CHALLENGES
1 > In the text about talking to horses, at what age did Polo die?
2 > Please list every thing the text about talking to horses says the barnmate pours out about her horse whenever she rides.

>> begin SUPPLIED TEXT

Since Mr Ay-rab definitely has a mind of his own, he's called dips**t rather often. Always said affectionately. He also gets plenty of "good boys" and "easy" and other positive words as well. Since he is coming along nicely I would say the dips**t part isn't affecting him much.
Contrast that with a barnmate who is a veritable fountain of curse words, crazy talk, and sheer meanness about her horse whenever she rides. She convinces me that it's not the words so much, but the emotion behind them. No wonder the horse doesn't behave - the tone of her talk makes *me* want to leave the premises, so why wouldn't the horse want to do the same?
Just to let you all know.... I kept that horse until he died at 31 years old. His name really was Polo (OTTB/polo pony). I really did love him for all the good traits he had, and we managed to work past the Alpo stage......
Trying to explain also, I didn't know hardly any English and had heard others call horses that Monkey's B name.
I didn't know if it was good or bad, didn't even think about it, other than looking at the translation and deciding maybe it was not what you want to say outside the stable.
I didn't know the kid was around when I called a colt MB, as it is catchy for a name, like calling one "Boy".

>> end SUPPLIED TEXT
>> begin RECORDED INFORMATION

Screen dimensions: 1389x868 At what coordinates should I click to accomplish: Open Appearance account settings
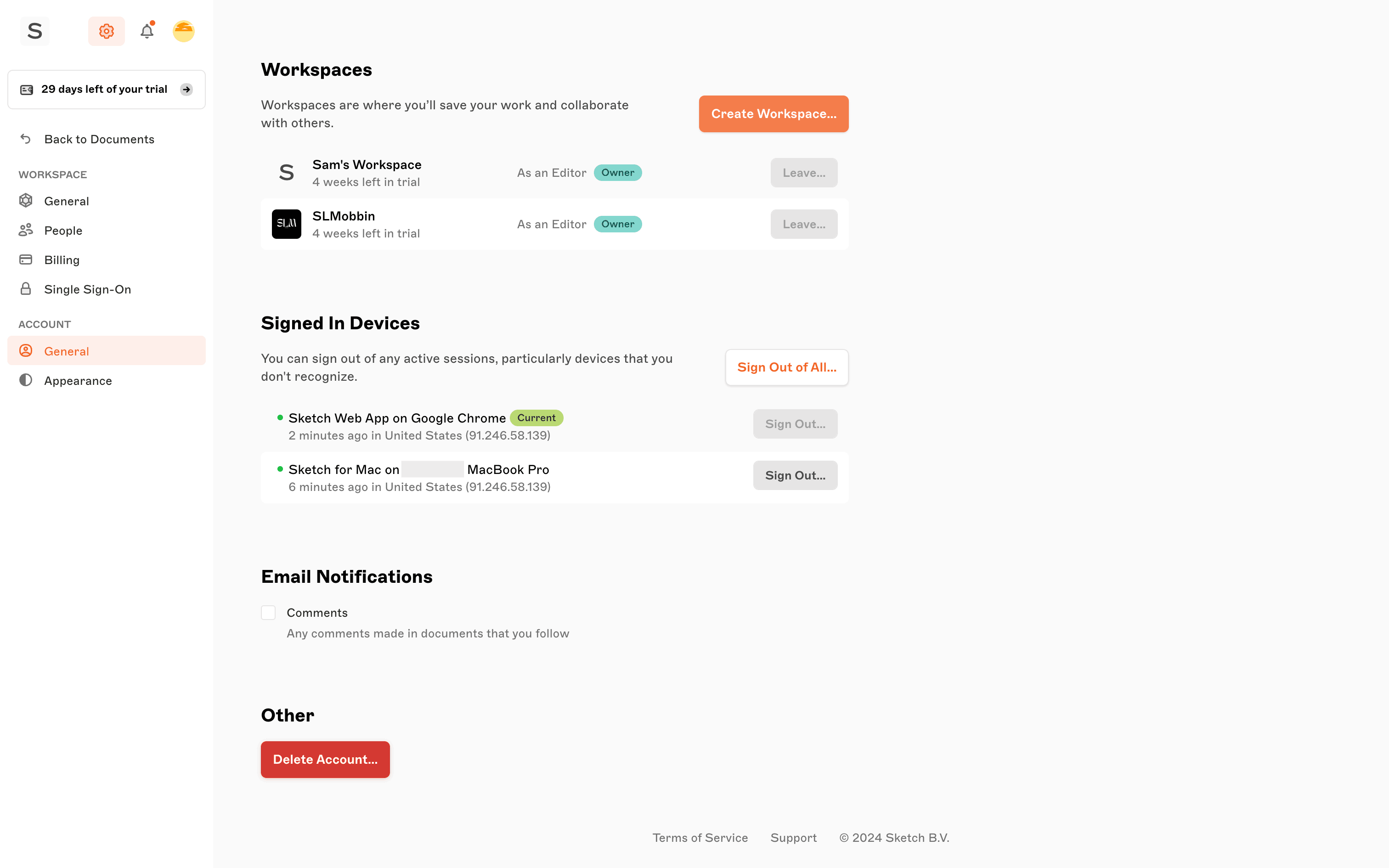click(78, 381)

>> end RECORDED INFORMATION

THE RESPONSES
1 > 31 years old

2 > curse words, crazy talk, and sheer meanness